Other Bachmann staffers received regular checks from her campaign while serving on her Congressional payroll—which is permissible as long as the employees make a clear separation between the time they spend working on the campaign and the hours they are working for the Congressional office.
She also used her Congressional office account to cover travel costs for television appearances—not barred by House rules but strange. All these expenses are covered, according to Bachmann, by the need for “communication.” Other Members who appear on television have the costs covered by the networks, and those costs are reported to the House Ethics Committee as “gift travel.”
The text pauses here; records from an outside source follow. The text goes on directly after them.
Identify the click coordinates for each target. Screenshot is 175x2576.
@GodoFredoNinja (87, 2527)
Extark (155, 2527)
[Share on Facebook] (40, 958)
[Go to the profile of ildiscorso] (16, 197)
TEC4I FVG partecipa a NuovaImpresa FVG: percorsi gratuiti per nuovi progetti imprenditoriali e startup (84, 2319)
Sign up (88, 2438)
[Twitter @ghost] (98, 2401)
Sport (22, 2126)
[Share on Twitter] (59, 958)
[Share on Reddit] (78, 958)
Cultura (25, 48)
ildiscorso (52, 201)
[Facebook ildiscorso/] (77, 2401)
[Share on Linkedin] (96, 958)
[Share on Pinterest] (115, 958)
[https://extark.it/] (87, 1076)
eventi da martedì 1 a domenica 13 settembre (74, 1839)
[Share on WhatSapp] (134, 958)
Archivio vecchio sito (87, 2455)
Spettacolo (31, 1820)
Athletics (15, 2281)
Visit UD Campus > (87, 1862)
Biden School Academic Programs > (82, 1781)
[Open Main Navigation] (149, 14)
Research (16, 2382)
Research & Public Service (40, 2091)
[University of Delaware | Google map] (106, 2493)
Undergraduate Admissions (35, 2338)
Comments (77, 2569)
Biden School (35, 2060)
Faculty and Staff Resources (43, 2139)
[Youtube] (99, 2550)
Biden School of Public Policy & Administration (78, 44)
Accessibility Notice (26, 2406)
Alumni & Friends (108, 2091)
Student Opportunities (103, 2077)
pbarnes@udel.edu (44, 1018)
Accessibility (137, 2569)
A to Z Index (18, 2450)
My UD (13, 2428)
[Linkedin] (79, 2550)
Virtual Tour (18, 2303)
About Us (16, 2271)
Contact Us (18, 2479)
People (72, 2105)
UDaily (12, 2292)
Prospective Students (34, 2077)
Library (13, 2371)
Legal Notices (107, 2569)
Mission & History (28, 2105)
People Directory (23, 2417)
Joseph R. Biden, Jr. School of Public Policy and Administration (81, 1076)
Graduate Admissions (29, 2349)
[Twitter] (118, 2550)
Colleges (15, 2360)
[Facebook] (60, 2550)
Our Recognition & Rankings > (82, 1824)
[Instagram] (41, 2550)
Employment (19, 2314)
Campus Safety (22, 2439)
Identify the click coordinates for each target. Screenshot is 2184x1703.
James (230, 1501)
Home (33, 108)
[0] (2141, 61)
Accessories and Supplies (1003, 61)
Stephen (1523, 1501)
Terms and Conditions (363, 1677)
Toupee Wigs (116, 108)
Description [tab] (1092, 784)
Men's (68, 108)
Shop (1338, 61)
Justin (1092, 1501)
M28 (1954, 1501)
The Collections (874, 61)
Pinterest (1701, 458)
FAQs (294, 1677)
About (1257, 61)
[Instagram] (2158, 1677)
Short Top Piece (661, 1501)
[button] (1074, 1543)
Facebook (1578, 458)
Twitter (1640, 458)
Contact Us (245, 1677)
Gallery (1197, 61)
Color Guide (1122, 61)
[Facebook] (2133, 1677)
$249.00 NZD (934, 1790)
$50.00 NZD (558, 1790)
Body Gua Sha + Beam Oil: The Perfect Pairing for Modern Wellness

Her blend of Evangelicalism and the belief that globalism is a force for evil began the star’s rise spanning the time of George W. Bush’s reign and moving into that of President Obama. In 1999, she laid the foundation for her political career by railing against the Profile of Learning, a state curriculum standard that she and her allies argued was leading the nation toward a pantheistic, pro-abortion, one-world society. The Profile, initially created by former Republican Gov. Arne Carlson, established 10 basic “learning areas” that students were required to pass—like reading, writing, and mathematics. Bachmann argued that public schools, in collaboration with business interests, would use these “learning areas” to funnel children into specific careers through a program called School to Work.
The world would be better if Michele Bachmann moved from a political career into writing fiction, but her insane comments seem to do nothing other than bring her more money.